The models¶

Every model shares the same shape: construct with hyperparameters and a seed, fit(documents, ...), then read topic_word (φ), doc_topic (θ), top_words(n), coherence(n), and save / load. Full signatures are in the API reference.

Choosing a model¶

If you want to…	Use
Discover themes, fast and standard	`LDA`
Relate topic prevalence to metadata	`STM`, `DMR`
Let topics correlate	`CTM`, `STM`
Have topics worded differently by group	`SAGE`, `STM` (content)
Let the data choose the number of topics	`HDP`
Track topics that drift over time	`DTM`
Tie topics to known labels	`LabeledLDA`
Shape topics to predict an outcome	`SupervisedLDA`
Steer topics with known keywords	`SeededLDA`, `KeyATM`
Model short texts (tweets, answers)	`PT`, `GSDMM`
Build a topic hierarchy	`PA`, `HLDA`

LDA¶

Classic Latent Dirichlet Allocation via MALLET's fast SparseLDA collapsed-Gibbs sampler. Fits are bit-for-bit reproducible, with optional approximate multi-threaded training.

import topica
model = topica.LDA(num_topics=20, seed=42)
model.fit(docs, iterations=1000)
model.top_words(10)

Sampler choice: SparseLDA vs LightLDA¶

LDA ships two interchangeable samplers for the same model, selected with sampler=:

"sparse" (default) — MALLET's SparseLDA collapsed-Gibbs sampler, O(K_d + K_w) per token. Near-optimal for the topic counts typical of social science; the faster choice at every scale we tested (up to K = 600 on a 2,000-document corpus).
"lightlda" — the alias-table Metropolis-Hastings sampler of Yuan et al. (2015). It draws from cheap word- and document-proposal alias tables and corrects with an MH accept/reject step, for O(1) amortized work per token. This pays off only in the web-scale regime it was designed for — very large K, long documents, and large vocabularies — where SparseLDA's buckets stop being sparse.
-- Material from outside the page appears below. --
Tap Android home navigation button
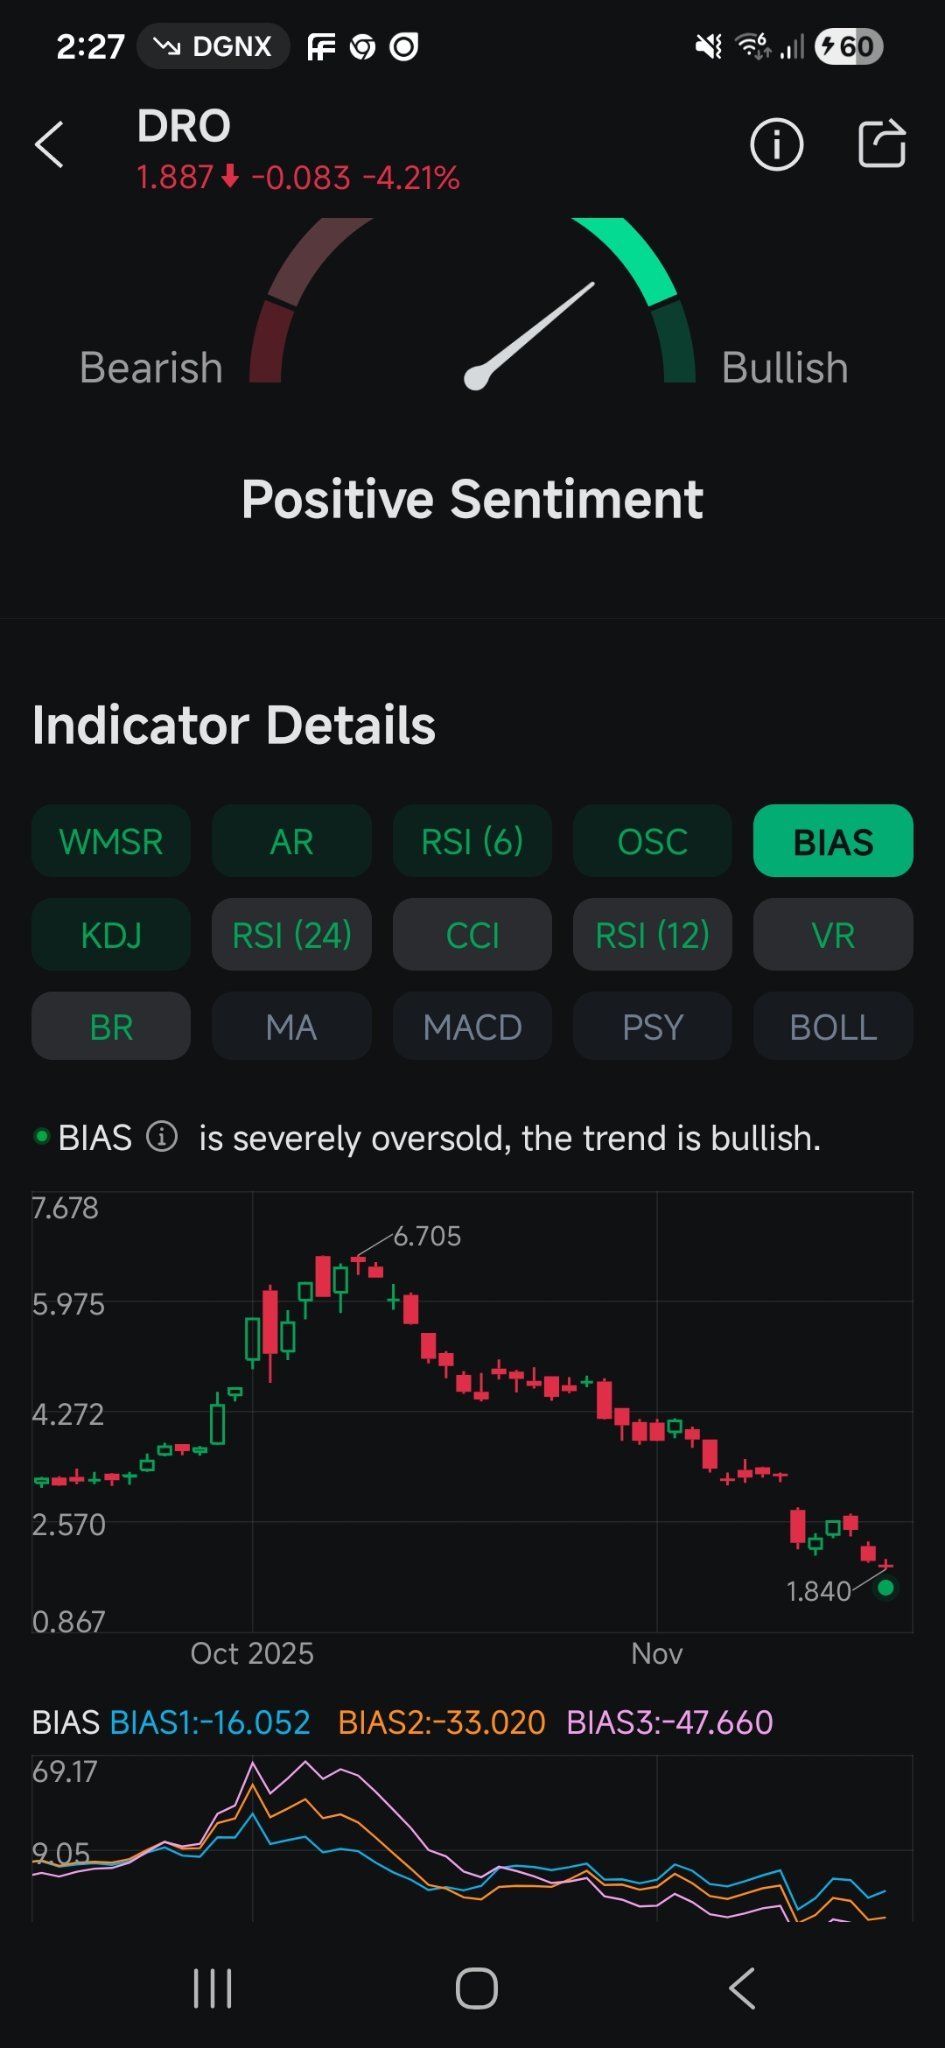Viewport: 945px width, 2048px height. [x=476, y=1988]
model = topica.LDA(num_topics=500, seed=1, sampler="lightlda", mh_steps=2)
model.fit(docs, iterations=1000)

Both samplers target the same posterior and recover the same topics (matched coherence on shared corpora); LightLDA is also useful as an independent cross-check of a SparseLDA fit. Use the default unless you have a specific large-K reason not to.

DMR¶

Dirichlet-Multinomial Regression: each document's topic prior depends on its metadata, α_d = exp(Xγ). The learned feature_effects show how covariates shift topic propensity.

import numpy as np
X, names = topica.one_hot(party)
model = topica.DMR(num_topics=20, seed=1)
model.fit(docs, X, feature_names=names)

LabeledLDA¶

Supervised: each label is a topic, and a document's tokens are restricted to its labels. Empty labels fall back to unconstrained LDA.

SAGE¶

Content-covariate topics via an additive log-linear model: the same topic is worded differently across groups. word_contrast(topic, a, b) shows the words that most distinguish two groups' phrasing.

CTM¶

The Correlated Topic Model (logistic-normal): topics can co-occur, unlike LDA's Dirichlet. This is the engine STM builds on; topic_correlation reports the learned structure. Fit by parallel variational EM.

STM¶

The full Structural Topic Model: CTM core plus prevalence and content covariates. This is the workhorse for social science; it has its own guide.

HDP¶

A nonparametric model that infers the number of topics rather than taking K as input. Useful as a sanity check on the K you chose elsewhere.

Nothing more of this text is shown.